Background: There are >500,000 infants born with sickle cell anemia (SCA) each year, mostly (>90%) in sub-Saharan Africa. Over the past decade, several high-impact clinical trials have clearly demonstrated both the safety and efficacy of hydroxyurea (HU) to treat children with SCA across sub-Saharan Africa. Despite this, HU remains highly underutilized and inaccessible for most children with SCA living in sub-Saharan Africa. Two primary remaining questions that limit expanded use are related to appropriate dosing strategy and the need for frequent laboratory monitoring with complete blood counts, which is either unavailable or cost prohibitive in many African settings. In the US, we have developed and validated an individualized, pharmacokinetics (PK)-guided dosing strategy that optimizes the starting dose immediately without the need for dose escalation and associated laboratory monitoring. The Prioritizing Utilization and Safety of Hydroxyurea Using Precision (PUSH-UP, ClinicalTrials.gov NCT05285917) trial is an NHLBI-funded prospective clinical trial that is evaluating the utility and effectiveness of this individualized dosing strategy in addition to a limited laboratory monitoring strategy for children with SCA in Luanda, Angola. Here, we report baseline data from this fully enrolled trial.

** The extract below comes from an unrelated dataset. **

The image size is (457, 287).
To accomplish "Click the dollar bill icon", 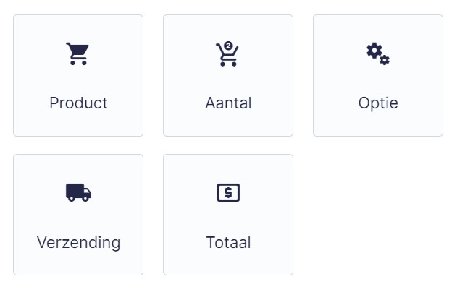I will [228, 192].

Methods: PUSH-UP is a randomized clinical trial of HU for 400 children aged 6 months through 12 years of age with SCA at Hospital Geral dos Cajueiros in Luanda, Angola. The primary aim is to determine optimal dosing, including a direct comparison of an individualized, PK-guided starting dose to a weight-based (25 mg/kg) starting dose. A second but equally important aim is to evaluate the safety of HU with limited laboratory monitoring (no complete blood counts) during the second year of treatment. The study will evaluate the feasibility and utility of measuring HU concentrations using a battery-powered HPLC machine (SmartLife LC™) and an automated dose selection tool based on PK results. The study utilizes innovative dosing strategies, including every other day or 3-4 times per week dosing, with 500 mg capsules to achieve an approximation of the weight-based or PK-recommended dose. Following informed consent, prior to HU initiation, there is a 3-month run-in period, followed by a 24-month treatment period. The primary study endpoint will be SCA-related adverse events in each dosing arm and secondary endpoints will include hematologic toxicities and other non-SCA-related events to assess the safety of hydroxyurea therapy with limited laboratory monitoring (hemoglobin measurement only), rather than CBCs with WBC differential.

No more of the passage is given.